──────── PASSAGE TO READ ────────

Currently, we do not have the ability to cure CHB, and our therapeutic armamentarium, while effective, is subject to the development of antiviral resistance. With very few new drugs in the development pipeline, we must make every effort to prevent resistance by following clear indications for therapy, counseling patients repeatedly on adherence, and monitoring closely for the development of virologic breakthrough.

──────── DATA FOR REVIEW ────────

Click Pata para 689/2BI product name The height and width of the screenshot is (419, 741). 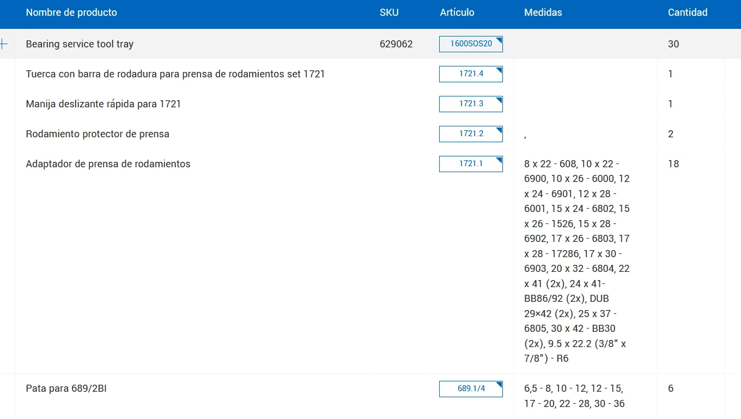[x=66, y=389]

────────
──────── DATA FOR REVIEW ────────

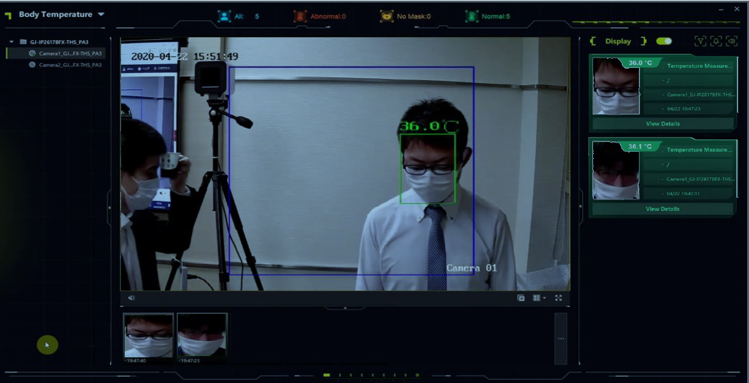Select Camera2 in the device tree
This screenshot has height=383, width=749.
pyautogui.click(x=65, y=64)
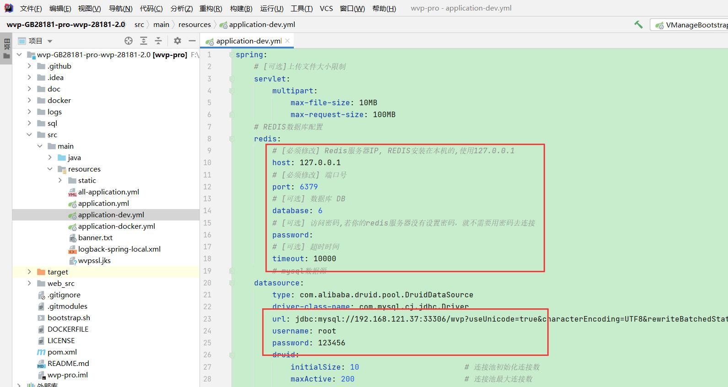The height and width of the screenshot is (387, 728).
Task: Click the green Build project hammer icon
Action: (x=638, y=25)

────────

• AIM OF THE EXERCISE: Can you reproduce, word for word, the part of the passage on antiviral resistance between "Currently, we do" and "of virologic breakthrough.", inclusive?

• REPLY TO THE EXERCISE:
Currently, we do not have the ability to cure CHB, and our therapeutic armamentarium, while effective, is subject to the development of antiviral resistance. With very few new drugs in the development pipeline, we must make every effort to prevent resistance by following clear indications for therapy, counseling patients repeatedly on adherence, and monitoring closely for the development of virologic breakthrough.